**WHAT YOU HAVE TO DO**
Please reproduce word for word the passage on VAT and service tax, beginning at the words "This amendment exclusively" and stopping after "shall be void.".

Also you please note that constitution is allowing taxability on the transfer of property in goods, means as referred “tax on the sale or purchase of goods”, it will be on goods and not other part of bill.
Constitution has specified only “tax on the sale or purchase of goods” is on transfer of property in goods. It means “tax on the sale or purchase of goods” on transfer of property of “non goods” is not subject to sales tax like on service price/ service tax.
This amendment exclusively defines that VAT will be only on Goods and not on other part. In case of bundle cases where material and service both involved in one transaction including works contract, and on Non Goods Part, VAT can not be applied. Accordingly all the state VAT law has to follow provision of Article 366(29A) and any state law, rule, notification and circular should be according to this article. Any state law, rule, notification and circular if against the objective and provision of said article 366(29A), shall be void.
HIGH COURT
IN THE HIGH COURT OF UTTARAKHAND AT NAINITAL
Commercial Tax Revision No.02 of 2014RULLING
Valley Hotel & Resorts,
Through its partner Shri Arun Goyal),
Khasra No.1011/2,
Central Hope Town,
Selaqui, Chakrata Road,
Dehradun….. …..Revisionist/Applicant.
Versus
The Commissioner,Commercial Tax, Dehradun. .….Respondent
Mr. P.R. Mullick, Advocate for the revisionist.
Ms. Puja Banga, Brief Holder for the State of Uttarakhand/respondent.
Dated: April 10, 2014
Coram: Hon’ble Barin Ghosh, C.J.
Hon’ble V.K. Bist, J.
(Per: V.K. Bist, J.)
The revisionist is a partnership firm, engaged in the business of hotel. It provides boarding and lodging facilities to its customers. It also provides restaurant services. Upto 01.07.2012, the activities of the revisionist were covered under the Uttarakhand Vat Act, 2005 in respect to supply of cooked food in the restaurant. On 06.06.2012, the Government of India,Ministry of Finance (Department of Revenue) issued a notification amending the Service Tax (Determination of Value) Rules, 2006 by introducing Service Tax (Determination of Value) Rules, 2012, by which 40% of billed value to the customer, for supply of food or any other article of human consumption or any drink in restaurant, was made liable to Service Tax. Thereafter, the revisionist moved an application under Section 57 of the VAT Act, 2005, requesting not to charge VAT on 40% billed amount to the customer, as same has already suffered Service Tax. The said application was rejected by the Commissioner, Commercial Tax, against which appeal was filed before Commercial Tax Tribunal. Same was also dismissed. Aggrieved thereby,the present revision has been filed.
2. We have considered the submission of learned counsel for the parties. Value Added Tax can be imposed on sale of goods and not on service. Service can be taxed by Service Tax Laws. The authority competent to impose service tax has also assumed competence to declare what is service. The State has not challenged the same. Therefore, where element of service has been so declared and brought under the Service Tax vide Government of India notification dated 06.06.2012, (i.e. 40% of bill amount to the customers having food or beverage in the restaurant was made liable to service tax) no Value Added Tax can be imposed thereon.

[Entries on finding words and elements]

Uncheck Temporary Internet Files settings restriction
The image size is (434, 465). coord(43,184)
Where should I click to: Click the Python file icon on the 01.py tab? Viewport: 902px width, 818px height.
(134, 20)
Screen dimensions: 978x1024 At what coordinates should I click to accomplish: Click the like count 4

**OUTPUT FOR THIS TASK**
This amendment exclusively defines that VAT will be only on Goods and not on other part. In case of bundle cases where material and service both involved in one transaction including works contract, and on Non Goods Part, VAT can not be applied. Accordingly all the state VAT law has to follow provision of Article 366(29A) and any state law, rule, notification and circular should be according to this article. Any state law, rule, notification and circular if against the objective and provision of said article 366(29A), shall be void.